### Task requirements:
Take each line of the data that contains the string "This" and copy it.
** Provided data follows **
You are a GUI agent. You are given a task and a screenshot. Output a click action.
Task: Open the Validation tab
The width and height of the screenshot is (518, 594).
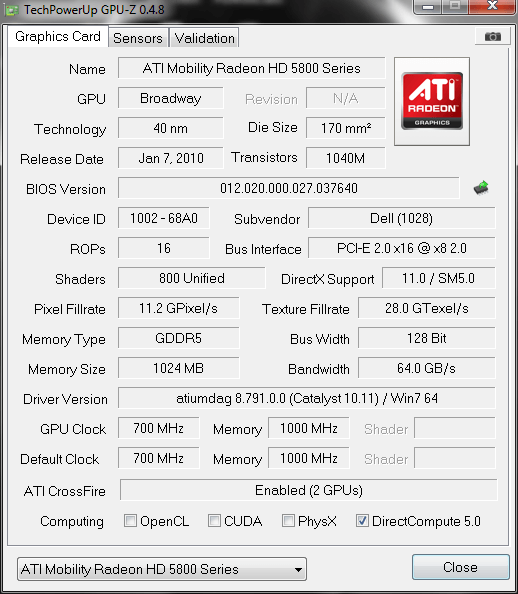coord(205,38)

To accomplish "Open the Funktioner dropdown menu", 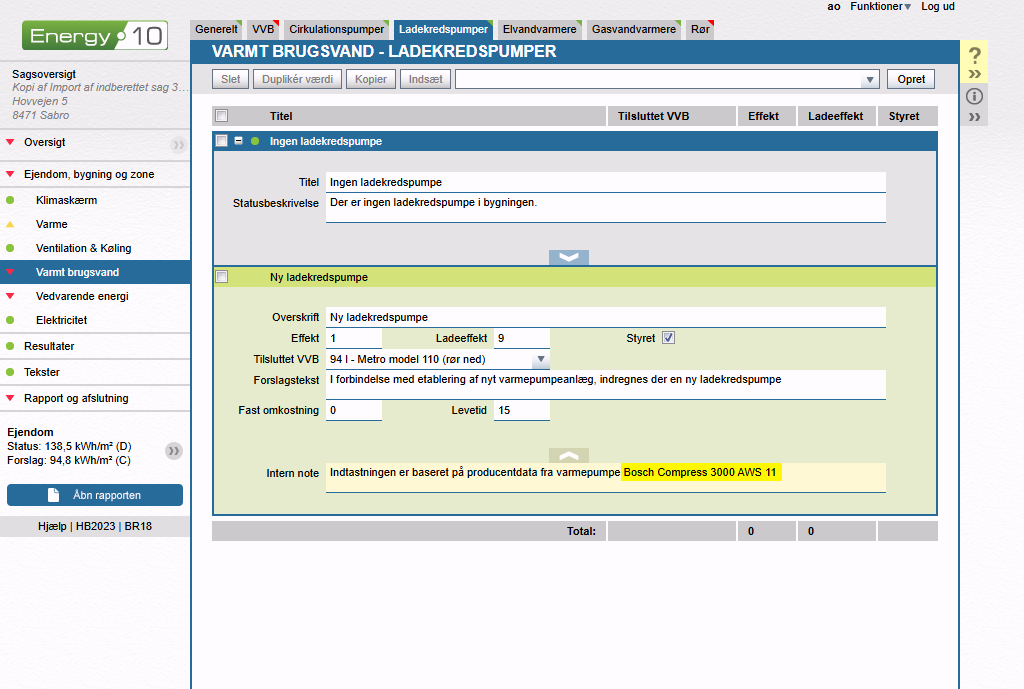I will coord(880,7).
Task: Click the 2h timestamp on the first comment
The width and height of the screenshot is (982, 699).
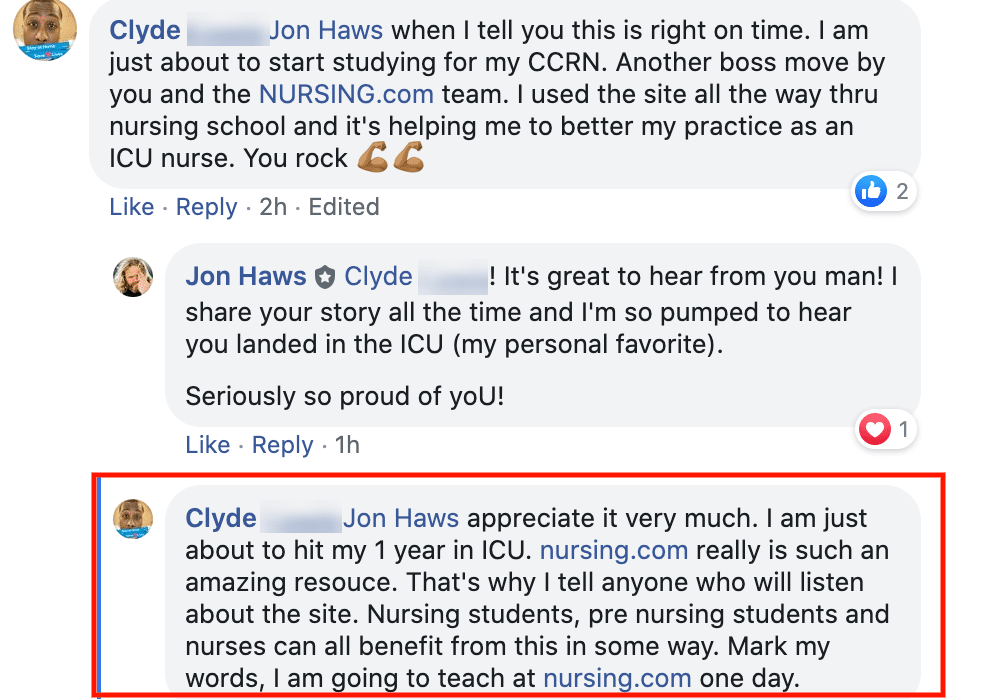Action: [x=272, y=207]
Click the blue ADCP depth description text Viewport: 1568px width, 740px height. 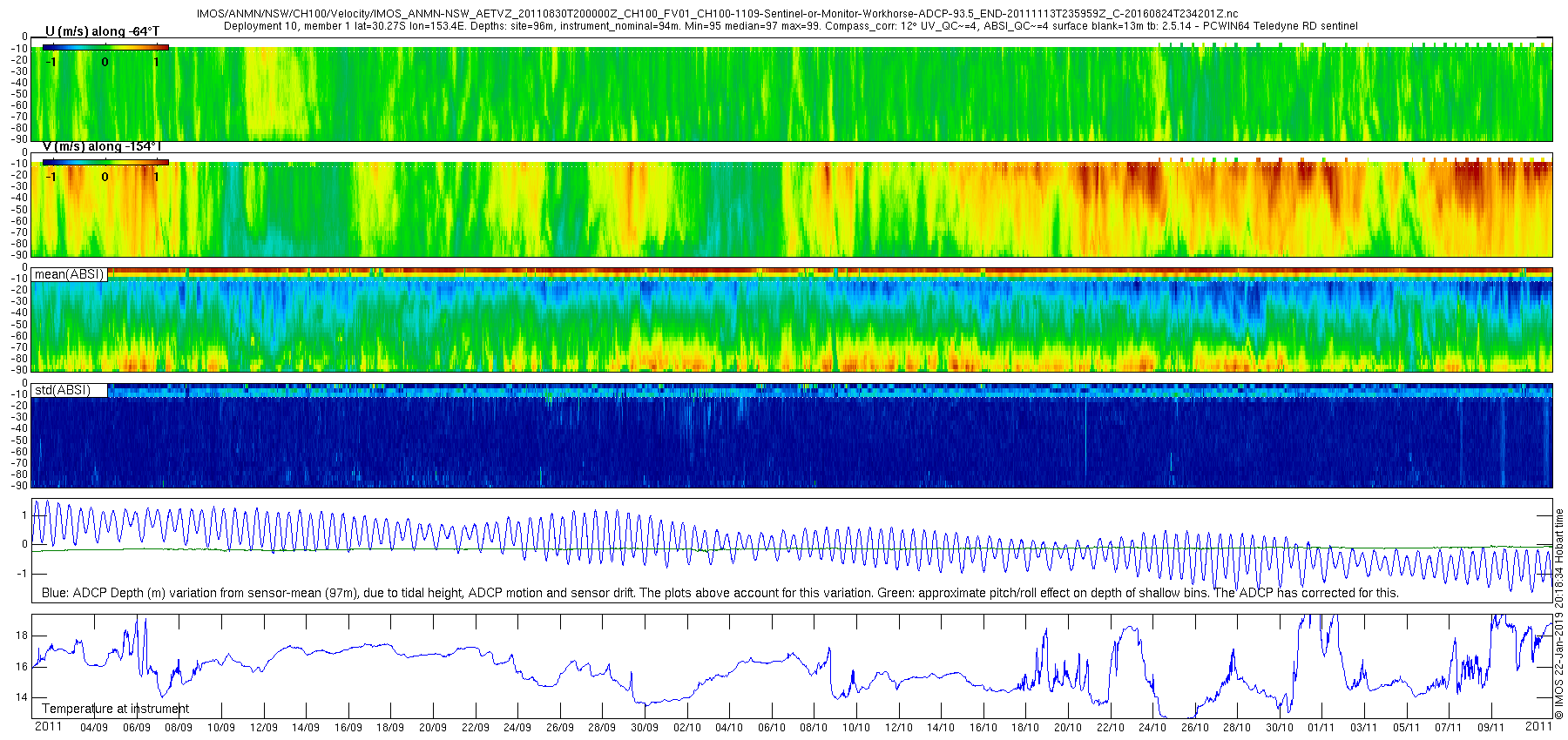(x=720, y=593)
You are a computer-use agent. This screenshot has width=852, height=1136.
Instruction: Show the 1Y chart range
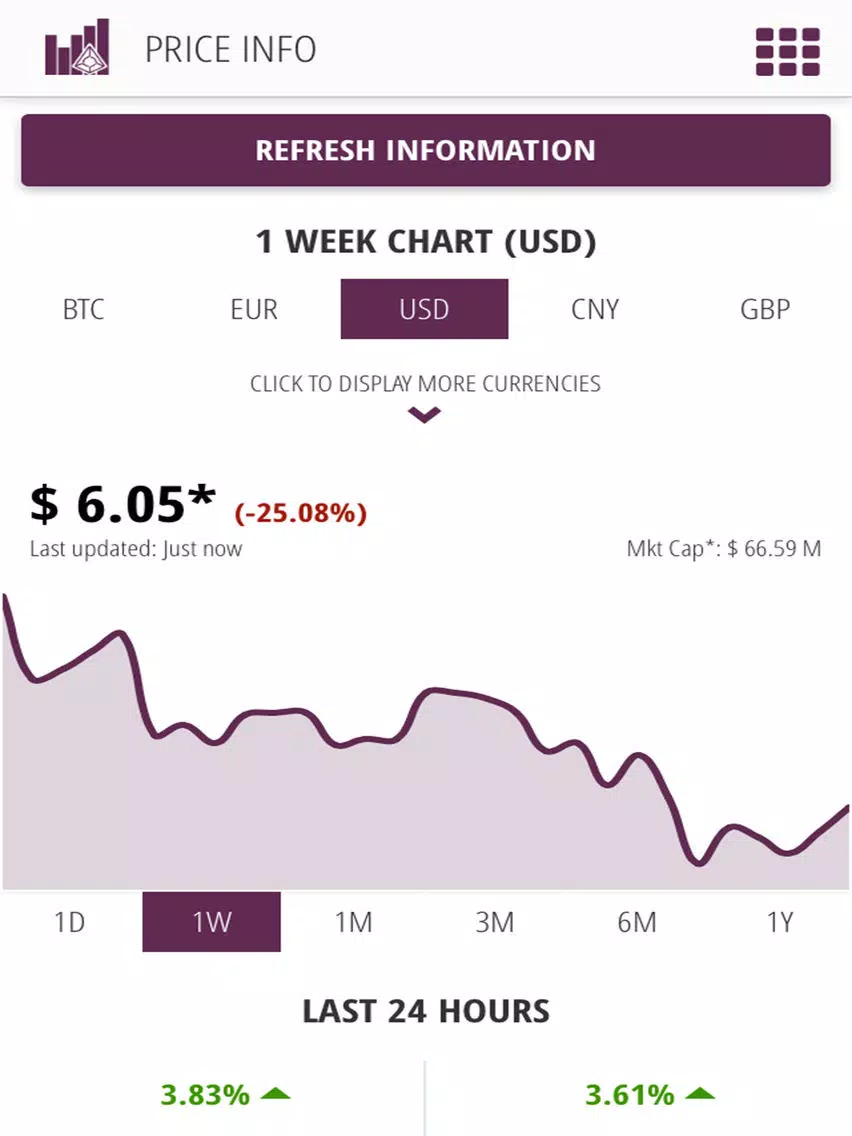coord(780,922)
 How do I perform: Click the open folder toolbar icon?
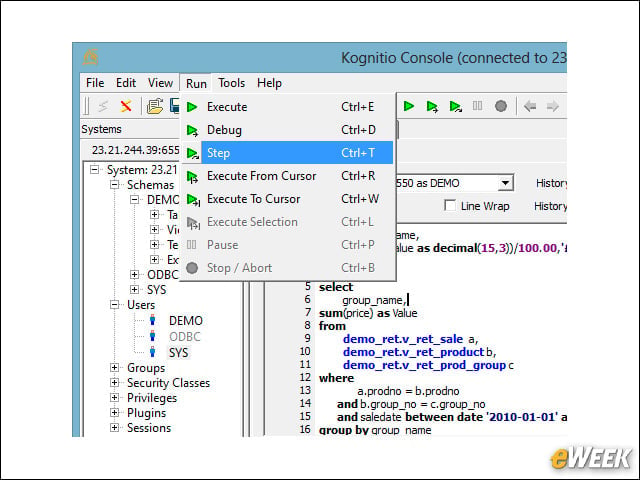(x=155, y=106)
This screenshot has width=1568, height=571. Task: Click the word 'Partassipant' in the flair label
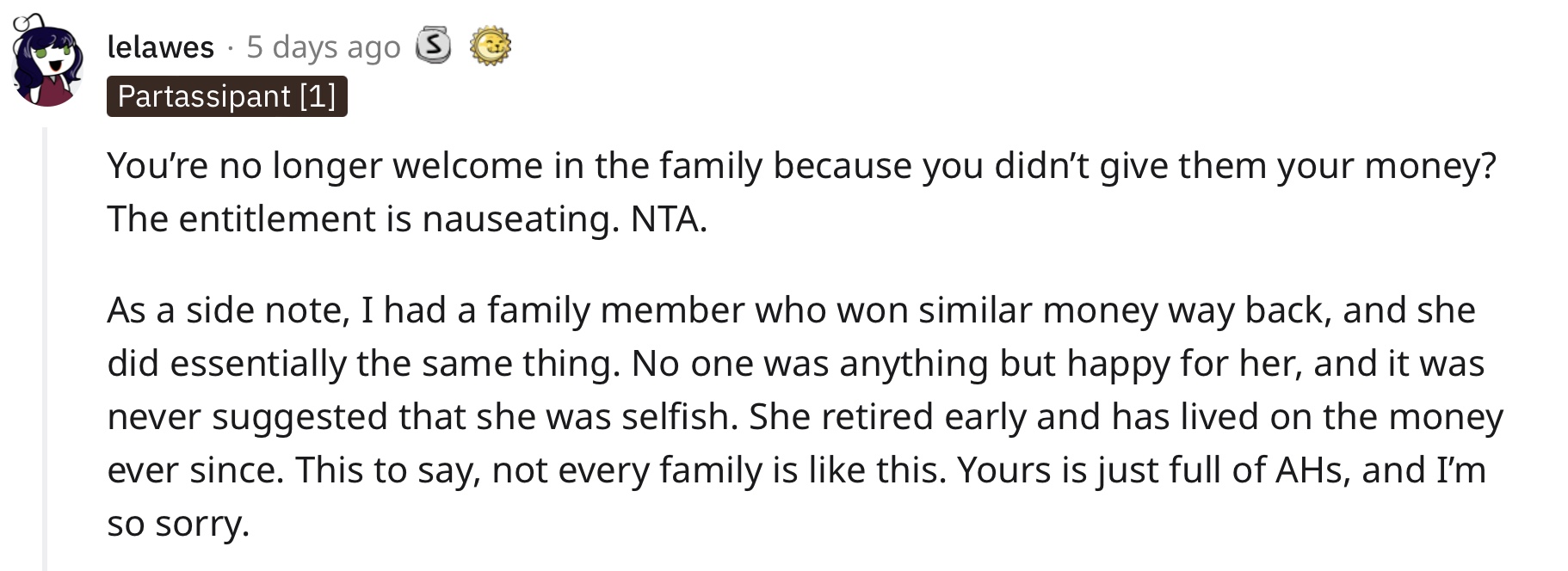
** End of Provided data **
### Answer box:
You are a computer-use agent. This screenshot has width=852, height=1136.
This screenshot has width=1568, height=571. Task: Click the word 'Partassipant' in the flair label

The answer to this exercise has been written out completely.